[Records drawn from a dataset]

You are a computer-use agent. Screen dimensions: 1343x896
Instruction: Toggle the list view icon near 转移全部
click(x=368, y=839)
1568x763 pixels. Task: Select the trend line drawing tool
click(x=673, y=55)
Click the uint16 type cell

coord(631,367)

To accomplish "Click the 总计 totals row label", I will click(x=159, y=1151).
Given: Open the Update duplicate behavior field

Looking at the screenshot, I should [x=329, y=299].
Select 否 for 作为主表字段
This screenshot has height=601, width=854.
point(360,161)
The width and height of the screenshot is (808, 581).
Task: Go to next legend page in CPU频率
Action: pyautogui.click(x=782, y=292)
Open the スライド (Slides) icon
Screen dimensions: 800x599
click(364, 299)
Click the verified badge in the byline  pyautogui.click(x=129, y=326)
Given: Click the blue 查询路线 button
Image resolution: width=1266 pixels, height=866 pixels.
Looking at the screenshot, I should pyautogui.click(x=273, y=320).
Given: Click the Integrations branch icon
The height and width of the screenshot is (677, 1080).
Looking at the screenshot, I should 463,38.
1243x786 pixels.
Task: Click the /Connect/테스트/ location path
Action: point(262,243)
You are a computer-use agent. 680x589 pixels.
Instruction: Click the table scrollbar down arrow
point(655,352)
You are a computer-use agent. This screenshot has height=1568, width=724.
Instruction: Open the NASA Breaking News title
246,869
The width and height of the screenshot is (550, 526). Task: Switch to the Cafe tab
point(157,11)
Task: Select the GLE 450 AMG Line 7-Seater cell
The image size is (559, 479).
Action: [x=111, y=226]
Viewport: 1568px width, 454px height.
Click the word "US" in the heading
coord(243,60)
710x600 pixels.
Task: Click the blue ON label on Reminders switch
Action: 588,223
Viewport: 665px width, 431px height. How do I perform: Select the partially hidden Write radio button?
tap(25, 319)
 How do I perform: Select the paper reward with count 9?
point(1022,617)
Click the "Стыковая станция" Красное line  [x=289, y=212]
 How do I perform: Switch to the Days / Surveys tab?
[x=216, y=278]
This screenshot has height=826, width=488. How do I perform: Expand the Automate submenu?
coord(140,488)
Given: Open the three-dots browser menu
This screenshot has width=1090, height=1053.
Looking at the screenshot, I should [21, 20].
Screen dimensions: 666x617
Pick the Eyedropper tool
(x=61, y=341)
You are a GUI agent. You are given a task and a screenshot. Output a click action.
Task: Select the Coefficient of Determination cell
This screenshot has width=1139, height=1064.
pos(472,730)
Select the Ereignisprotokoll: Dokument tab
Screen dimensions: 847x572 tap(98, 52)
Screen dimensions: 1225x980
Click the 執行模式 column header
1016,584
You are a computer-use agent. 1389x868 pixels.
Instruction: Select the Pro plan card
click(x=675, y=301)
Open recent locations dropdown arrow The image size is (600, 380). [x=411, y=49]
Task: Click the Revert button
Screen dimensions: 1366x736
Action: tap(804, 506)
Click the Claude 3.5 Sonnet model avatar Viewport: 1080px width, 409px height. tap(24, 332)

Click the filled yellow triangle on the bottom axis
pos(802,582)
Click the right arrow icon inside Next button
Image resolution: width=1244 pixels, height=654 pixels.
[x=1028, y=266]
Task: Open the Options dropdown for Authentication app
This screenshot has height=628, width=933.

» PROBLEM TO SOLVE
Check every line above for the string "computer" and copy those that have it.

» OUTPUT BELOW
You are a computer-use agent. Screen dimensions: 1343x896
You are a computer-use agent. 680x589 pixels.
You are a computer-use agent. This screenshot has height=1568, width=724.
You are a computer-use agent. 1389x868 pixels.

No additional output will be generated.